BEGIN

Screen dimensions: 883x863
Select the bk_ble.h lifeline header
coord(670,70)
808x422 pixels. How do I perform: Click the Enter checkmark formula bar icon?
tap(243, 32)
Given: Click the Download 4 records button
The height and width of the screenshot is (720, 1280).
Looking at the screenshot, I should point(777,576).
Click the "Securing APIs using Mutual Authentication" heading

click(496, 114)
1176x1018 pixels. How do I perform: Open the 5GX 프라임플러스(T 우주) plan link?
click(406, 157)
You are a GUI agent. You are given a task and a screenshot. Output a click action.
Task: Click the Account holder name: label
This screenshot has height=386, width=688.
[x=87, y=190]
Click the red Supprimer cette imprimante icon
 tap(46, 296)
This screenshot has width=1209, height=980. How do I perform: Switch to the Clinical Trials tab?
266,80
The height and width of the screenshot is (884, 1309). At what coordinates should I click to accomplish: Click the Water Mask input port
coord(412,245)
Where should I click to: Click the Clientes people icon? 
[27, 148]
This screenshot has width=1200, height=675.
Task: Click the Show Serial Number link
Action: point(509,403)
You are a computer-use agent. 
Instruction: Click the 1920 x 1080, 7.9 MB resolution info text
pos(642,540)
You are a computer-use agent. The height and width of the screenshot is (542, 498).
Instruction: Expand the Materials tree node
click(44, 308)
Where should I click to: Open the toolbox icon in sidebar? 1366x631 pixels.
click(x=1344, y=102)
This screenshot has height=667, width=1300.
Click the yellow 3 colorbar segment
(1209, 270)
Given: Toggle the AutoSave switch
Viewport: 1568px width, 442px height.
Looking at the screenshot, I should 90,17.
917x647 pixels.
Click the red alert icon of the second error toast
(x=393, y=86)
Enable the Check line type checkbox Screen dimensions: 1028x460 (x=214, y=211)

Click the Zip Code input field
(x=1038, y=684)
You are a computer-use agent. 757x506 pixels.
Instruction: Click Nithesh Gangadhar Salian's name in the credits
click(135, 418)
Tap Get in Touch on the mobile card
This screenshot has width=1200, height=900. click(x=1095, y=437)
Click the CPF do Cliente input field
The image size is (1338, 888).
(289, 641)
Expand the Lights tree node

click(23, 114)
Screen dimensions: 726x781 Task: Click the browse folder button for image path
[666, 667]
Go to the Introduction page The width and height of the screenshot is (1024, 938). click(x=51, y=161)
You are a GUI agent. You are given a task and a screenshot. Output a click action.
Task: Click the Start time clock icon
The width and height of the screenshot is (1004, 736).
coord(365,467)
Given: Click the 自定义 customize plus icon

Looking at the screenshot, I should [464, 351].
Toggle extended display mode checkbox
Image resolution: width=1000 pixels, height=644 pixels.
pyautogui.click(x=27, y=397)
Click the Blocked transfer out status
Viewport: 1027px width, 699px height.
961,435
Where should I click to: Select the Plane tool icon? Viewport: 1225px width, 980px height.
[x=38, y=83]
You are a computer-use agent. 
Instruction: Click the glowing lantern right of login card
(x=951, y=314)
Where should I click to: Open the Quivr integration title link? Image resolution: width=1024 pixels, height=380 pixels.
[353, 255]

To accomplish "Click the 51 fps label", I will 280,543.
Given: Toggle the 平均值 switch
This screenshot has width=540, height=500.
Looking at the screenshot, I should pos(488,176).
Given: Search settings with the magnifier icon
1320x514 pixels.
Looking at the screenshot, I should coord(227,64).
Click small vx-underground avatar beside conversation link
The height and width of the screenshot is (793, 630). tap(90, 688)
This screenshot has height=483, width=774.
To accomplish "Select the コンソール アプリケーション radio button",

END

» WHAT IS REQUIRED
When you reach the line in the material above that holds "Viewport: 1568px width, 442px height.", begin reproducing lines exactly, and stop after the line that holds "Click the CPF do Cliente input field".

» TASK RESULT
Viewport: 1568px width, 442px height.
Looking at the screenshot, I should 90,17.
917x647 pixels.
Click the red alert icon of the second error toast
(x=393, y=86)
Enable the Check line type checkbox Screen dimensions: 1028x460 (x=214, y=211)

Click the Zip Code input field
(x=1038, y=684)
You are a computer-use agent. 757x506 pixels.
Instruction: Click Nithesh Gangadhar Salian's name in the credits
click(135, 418)
Tap Get in Touch on the mobile card
This screenshot has width=1200, height=900. click(x=1095, y=437)
Click the CPF do Cliente input field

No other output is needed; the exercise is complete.